## What you need to do
Count the lines in the rows below that contain the word "Open". Reply with the number alone.

## Record list
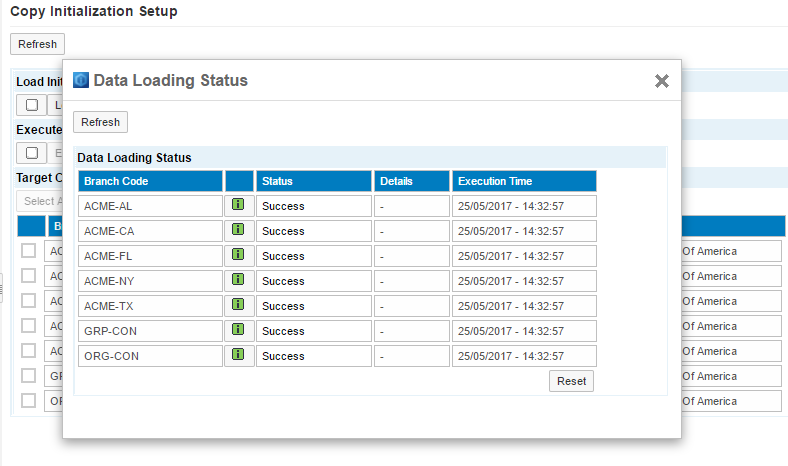The width and height of the screenshot is (788, 466).
Task: Toggle the Load Initialization checkbox
Action: (32, 105)
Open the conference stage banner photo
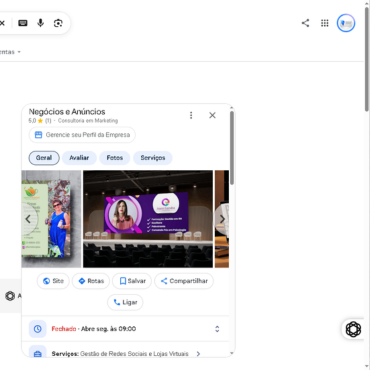 click(148, 219)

## Exercise result
1